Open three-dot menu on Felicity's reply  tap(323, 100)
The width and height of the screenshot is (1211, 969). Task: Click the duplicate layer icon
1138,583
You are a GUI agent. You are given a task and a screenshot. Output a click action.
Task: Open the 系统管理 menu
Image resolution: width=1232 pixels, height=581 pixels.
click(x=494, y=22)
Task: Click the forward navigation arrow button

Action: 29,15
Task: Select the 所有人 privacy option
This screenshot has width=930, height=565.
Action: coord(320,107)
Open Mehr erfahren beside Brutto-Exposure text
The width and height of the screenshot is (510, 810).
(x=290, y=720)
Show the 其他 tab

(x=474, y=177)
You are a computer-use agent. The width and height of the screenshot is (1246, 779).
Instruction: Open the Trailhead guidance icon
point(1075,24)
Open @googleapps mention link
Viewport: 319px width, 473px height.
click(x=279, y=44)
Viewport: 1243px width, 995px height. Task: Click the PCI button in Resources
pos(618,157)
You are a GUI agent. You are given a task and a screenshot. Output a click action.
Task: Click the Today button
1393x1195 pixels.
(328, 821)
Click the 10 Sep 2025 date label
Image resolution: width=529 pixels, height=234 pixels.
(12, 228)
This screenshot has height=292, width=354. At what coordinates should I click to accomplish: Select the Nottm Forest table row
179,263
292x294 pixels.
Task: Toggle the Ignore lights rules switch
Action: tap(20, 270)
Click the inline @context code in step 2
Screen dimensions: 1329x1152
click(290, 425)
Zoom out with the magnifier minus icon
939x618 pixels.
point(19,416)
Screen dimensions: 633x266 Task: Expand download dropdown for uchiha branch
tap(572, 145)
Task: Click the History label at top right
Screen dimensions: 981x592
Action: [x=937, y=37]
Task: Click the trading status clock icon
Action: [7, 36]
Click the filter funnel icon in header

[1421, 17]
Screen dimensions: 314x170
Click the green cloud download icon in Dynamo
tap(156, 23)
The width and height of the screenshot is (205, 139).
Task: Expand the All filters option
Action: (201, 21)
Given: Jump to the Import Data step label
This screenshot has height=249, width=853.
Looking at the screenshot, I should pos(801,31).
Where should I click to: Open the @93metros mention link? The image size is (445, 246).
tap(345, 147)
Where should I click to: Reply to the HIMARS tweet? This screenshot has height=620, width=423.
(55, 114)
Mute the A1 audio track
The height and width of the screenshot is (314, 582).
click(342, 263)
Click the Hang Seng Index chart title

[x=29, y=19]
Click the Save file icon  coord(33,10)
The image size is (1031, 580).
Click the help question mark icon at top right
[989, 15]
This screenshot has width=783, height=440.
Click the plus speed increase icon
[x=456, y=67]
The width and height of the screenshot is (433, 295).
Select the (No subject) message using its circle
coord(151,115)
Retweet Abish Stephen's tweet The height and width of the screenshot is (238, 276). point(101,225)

_ _ _ _

=== WHAT YOU ARE ASKED TO DO ===
Scan the entries above for the line containing "Open @googleapps mention link", and copy it and all lines after it exactly, down to and including the line containing "Task: Click the Today button".

=== OUTPUT FOR THIS EXERCISE ===
Open @googleapps mention link
Viewport: 319px width, 473px height.
click(x=279, y=44)
Viewport: 1243px width, 995px height. Task: Click the PCI button in Resources
pos(618,157)
You are a GUI agent. You are given a task and a screenshot. Output a click action.
Task: Click the Today button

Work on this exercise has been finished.